Для души, естественно, тайно я посматривала на фотографии детей, которых предлагали к усыновлению. Единственное, что меня всегда останавливало от этого шага в самый последний момент – страх. Страх не перед ответственностью, не перед тем, что я перестану быть свободной. А страх, что не смогу полюбить ребёнка, не подарю ему то, чего он ждёт больше всего. Я была честна с собой, и каждый день, когда твёрдая решимость сделать поступок доводила меня до дверей, за которыми меня уже ждали, страх останавливал и заставлял отступить.
Я была знакома с парой семей и даже одинокой женщиной моих лет, которые приняли в свой дом и в своё сердце чужих детей. Они поддерживали меня, мотивировали и не винили за слабость. Вот эти семьи были вписаны в мое завещание. И сейчас я надеялась на то, что они вспомнят меня добрым словом, получив эту помощь! И была уверена, что это будут самые искренние слова благодарности, и кто-то поставит в церкви свечу за мою душу.
Вечер в ломбарде вернул мне ту забытую горечь. Чтобы заплакать перед добрым мужчиной в потёртом жилете я вспомнила ту настоящую Лизу, которая всегда была одна против мира. Даже на пике славы в Москве, возвращаясь в свою пустую квартиру на сорок пятом этаже, я чувствовала тот же холод, что и в забайкальском гарнизоне. И самое ироничное... та роковая сделка. Тот последний шаг в пахнущем выхлопами и дорогими духами мире, в удобном и в то же время совершенно бесчеловечном мире. Последняя точка в моей «прошлой» жизни.
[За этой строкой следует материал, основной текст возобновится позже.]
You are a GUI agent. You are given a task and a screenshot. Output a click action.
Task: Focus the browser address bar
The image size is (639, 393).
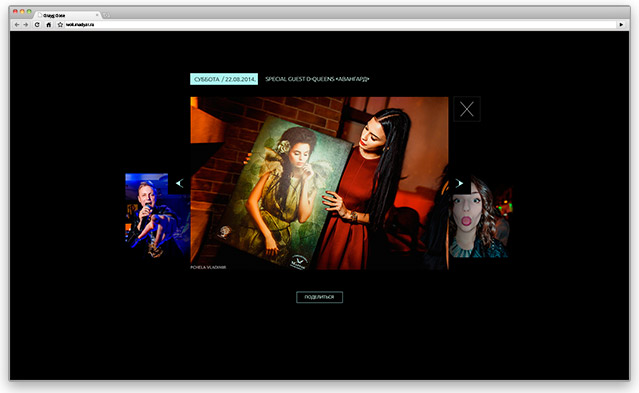pos(340,25)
Был дождливый сентябрьский вечер в Москве, но за час город обледенел. Минус три: и город встал, скованный налетевшим на город снегом и волчьим холодом. Я летела на встречу, которая обещала стать крупнейшим контрактом в моей карьере — раскрутка нового политического движения.
Миллиарды на кону, статус «серого кардинала» в кармане.
Я вышла из такси у входа в пафосный бизнес-центр, на ходу проверяя презентацию в айпаде. На мне были каблуки, мои боевые копыта — символ власти и успеха. Глянцевая плитка на пороге решила всё за меня. Одна неловкая секунда, один проскальзывающий шаг — и мир перевернулся. Я помню этот нелепый звук: хруст дорогой набойки и глухой удар затылком о мрамор.